Parks Director Nicholas Calderon said the new standards for mountain biking trails in the park, which are likely to be based on existing international, national or state policies, would provide a framework for evaluating existing and new trails for safety and environmental impacts. Those standards would then inform the county’s decision to modify or even decommission any trails that don’t size up, Calderon said.
The effort comes in response to new, unauthorized trails that have appeared in the park over the past few months. Those ad hoc trails led County Parks to post notices informing users that the trails weren’t up to par with county standards and asking users to stop building new ones, Calderon said.
“We really needed the broader community to understand that those are not our trails, we aren’t authorizing those trails, and we can't guarantee they are safe,” Calderon said.

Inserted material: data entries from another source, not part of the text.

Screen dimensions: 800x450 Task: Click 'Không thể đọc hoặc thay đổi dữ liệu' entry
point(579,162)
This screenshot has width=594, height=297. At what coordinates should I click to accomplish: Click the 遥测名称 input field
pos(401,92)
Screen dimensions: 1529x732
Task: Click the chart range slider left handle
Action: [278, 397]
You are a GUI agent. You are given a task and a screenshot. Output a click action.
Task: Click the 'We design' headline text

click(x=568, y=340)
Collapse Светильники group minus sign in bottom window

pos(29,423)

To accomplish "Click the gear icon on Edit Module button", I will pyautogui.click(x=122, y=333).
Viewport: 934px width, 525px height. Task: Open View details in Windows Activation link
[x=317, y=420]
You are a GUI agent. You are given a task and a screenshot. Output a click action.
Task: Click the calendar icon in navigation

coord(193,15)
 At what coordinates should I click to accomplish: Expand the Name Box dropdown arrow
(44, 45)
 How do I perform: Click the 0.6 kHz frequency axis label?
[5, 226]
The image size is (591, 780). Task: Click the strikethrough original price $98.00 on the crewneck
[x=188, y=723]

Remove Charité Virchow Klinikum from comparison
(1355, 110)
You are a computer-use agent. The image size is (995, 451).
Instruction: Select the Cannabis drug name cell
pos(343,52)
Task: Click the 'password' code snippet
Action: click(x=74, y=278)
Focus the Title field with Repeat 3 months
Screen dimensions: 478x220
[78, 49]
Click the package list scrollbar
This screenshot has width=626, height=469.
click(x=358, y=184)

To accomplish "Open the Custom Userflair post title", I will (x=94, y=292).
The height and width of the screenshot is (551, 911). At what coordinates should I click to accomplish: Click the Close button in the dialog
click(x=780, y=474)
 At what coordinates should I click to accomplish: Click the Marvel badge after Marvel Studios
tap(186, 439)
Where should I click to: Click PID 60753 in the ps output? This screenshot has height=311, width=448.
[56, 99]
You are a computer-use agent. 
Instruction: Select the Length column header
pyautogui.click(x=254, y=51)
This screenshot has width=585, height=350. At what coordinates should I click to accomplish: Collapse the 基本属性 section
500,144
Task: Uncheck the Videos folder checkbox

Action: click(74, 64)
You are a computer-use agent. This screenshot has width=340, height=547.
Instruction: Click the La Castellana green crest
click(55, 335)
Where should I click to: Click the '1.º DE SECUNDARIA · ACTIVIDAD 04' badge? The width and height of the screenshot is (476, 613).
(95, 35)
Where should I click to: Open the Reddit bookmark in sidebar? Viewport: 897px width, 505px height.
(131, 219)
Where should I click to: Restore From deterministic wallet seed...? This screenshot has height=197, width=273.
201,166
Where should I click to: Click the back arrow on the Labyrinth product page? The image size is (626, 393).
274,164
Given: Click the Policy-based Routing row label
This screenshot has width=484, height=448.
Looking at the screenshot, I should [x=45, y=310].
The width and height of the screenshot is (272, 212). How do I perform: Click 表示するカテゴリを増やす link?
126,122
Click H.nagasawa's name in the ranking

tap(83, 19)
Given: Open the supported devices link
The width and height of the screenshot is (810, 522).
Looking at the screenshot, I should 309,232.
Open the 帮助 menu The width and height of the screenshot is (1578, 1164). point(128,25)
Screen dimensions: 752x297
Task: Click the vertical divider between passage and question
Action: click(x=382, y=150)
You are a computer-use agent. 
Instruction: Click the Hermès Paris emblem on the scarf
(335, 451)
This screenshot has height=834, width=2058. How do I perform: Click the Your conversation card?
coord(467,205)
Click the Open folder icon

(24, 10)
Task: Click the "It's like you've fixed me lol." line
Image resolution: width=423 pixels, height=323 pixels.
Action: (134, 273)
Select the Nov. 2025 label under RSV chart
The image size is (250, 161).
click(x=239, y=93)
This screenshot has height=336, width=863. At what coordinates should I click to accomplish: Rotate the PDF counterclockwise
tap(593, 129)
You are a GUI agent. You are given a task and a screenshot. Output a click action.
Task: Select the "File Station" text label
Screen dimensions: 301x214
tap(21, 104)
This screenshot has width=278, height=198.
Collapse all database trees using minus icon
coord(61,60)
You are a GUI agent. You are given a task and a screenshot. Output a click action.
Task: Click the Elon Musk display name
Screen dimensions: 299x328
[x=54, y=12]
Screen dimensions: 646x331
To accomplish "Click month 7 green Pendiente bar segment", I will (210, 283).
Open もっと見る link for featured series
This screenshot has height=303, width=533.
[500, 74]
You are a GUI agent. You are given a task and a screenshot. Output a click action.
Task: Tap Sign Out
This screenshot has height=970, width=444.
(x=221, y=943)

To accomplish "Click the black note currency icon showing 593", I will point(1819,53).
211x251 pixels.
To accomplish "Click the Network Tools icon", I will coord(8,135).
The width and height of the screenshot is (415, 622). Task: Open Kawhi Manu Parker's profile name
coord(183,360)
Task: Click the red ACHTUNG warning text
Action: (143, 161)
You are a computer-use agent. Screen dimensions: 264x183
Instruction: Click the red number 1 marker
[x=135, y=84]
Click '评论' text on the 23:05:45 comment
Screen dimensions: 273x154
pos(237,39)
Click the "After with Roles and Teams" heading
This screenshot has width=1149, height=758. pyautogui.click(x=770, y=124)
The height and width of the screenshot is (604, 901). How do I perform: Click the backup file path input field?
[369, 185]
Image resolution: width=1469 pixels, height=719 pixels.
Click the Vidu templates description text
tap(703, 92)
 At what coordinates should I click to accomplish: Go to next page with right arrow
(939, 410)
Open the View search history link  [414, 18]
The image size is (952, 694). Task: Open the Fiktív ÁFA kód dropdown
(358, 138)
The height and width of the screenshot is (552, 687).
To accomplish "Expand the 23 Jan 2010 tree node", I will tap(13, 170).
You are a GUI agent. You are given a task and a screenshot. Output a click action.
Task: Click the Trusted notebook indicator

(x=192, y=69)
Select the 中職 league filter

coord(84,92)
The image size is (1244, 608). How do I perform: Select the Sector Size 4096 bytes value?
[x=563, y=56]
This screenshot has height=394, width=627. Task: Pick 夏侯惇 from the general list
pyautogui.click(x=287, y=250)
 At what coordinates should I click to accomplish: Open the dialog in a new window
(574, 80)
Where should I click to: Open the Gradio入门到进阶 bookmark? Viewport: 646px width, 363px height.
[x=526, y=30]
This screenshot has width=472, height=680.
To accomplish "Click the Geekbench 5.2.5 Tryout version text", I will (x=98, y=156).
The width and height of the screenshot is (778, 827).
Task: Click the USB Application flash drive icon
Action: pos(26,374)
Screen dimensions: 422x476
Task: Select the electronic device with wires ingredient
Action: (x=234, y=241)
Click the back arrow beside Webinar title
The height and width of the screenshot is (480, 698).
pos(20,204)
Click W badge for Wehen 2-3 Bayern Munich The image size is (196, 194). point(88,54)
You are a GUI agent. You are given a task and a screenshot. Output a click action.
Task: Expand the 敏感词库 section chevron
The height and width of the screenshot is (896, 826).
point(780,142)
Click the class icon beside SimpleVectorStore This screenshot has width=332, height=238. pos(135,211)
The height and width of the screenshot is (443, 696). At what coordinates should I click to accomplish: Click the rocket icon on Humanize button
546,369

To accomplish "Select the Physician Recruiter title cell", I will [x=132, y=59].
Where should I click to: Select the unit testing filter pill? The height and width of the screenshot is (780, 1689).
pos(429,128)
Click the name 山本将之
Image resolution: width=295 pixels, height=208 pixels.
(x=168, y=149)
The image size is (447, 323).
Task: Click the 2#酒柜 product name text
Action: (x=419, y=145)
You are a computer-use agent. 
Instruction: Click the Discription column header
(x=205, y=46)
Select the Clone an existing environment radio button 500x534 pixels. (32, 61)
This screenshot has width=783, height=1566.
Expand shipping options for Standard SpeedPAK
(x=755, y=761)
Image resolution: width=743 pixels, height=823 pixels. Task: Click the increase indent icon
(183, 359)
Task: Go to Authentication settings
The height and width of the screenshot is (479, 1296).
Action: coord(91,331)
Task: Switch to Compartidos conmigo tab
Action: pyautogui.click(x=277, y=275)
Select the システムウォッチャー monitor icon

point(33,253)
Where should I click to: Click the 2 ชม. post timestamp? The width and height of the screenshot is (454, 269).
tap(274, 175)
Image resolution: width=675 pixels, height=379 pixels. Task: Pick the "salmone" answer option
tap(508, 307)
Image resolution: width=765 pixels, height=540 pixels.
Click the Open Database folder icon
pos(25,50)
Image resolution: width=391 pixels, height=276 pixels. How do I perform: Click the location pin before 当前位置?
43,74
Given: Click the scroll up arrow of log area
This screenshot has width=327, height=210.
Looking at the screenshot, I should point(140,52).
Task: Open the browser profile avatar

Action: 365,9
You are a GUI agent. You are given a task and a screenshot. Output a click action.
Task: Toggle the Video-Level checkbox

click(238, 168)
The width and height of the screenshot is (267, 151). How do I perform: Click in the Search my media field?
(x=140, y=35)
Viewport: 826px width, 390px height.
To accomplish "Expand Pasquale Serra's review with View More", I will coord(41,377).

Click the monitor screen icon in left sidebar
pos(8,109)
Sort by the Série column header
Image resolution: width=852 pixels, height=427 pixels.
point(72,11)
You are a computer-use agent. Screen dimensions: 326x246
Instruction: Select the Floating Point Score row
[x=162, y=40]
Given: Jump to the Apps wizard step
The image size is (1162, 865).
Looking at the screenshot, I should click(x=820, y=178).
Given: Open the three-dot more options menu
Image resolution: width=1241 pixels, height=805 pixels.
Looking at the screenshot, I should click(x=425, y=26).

Ric Barker, executive director for Coastside Mountain Bikers, said the group is working with County Parks and encouraging adoption of international mountain biking standards. The group wants trail ratings and signage and to take an active role in maintaining Quarry Park for recreational bikers. Barker said he doesn’t support decommissioning any trails, and would rather find middle ground in retaining and modifying current trails, most of which he said predate County Parks’ ownership of the land. His hope is that this process will help the parks department evolve its view of mountain biking.
“The sport of mountain biking has evolved,” Barker said. “... The mindset, it needs to come and evolve as well. We’re working with them on that, to find some middle ground in retaining all of these trails.”
Barker said Coastside Mountain Bikers have offered to help build and fund any new signage and modifications to the trails. With generations of mountain bikers who live on the Coastside, the group helped design and fund the incoming pump track and teaches trail ethics and good behavior to its members.
Some of the factors that go into rating and authorizing a trail, Calderon said, include its width, the line of sight, elevation change, any features like jumps and how it transitions into another trail.
“One thing we’re concerned about is when a single track trail intersects another trail or a fire road,” Calderon said. “We never want that to happen. That's a very unsafe condition.”
Barker said he is most concerned with getting users off of wide fire roads, which are dangerous to ride downhill while hikers and other users are moving uphill. While the group’s reach is limited, it is encouraging users to comply with the county’s request to not create new trails in the park and respect the authority of park rangers. Calderon said that as soon as the notices were posted, fewer people have been riding unauthorized trails.
Calderon said he hopes the adoption of the trail standards is the start, and not the end of the conversation. While Quarry Park is the only county park that’s going through this process, Calderon said the process could inform decisions elsewhere in the county. And as Quarry Park changes, Calderon said he hopes to monitor and revise the standards and trails to best meet community needs and safety.
“It's a living process,” Calderon said.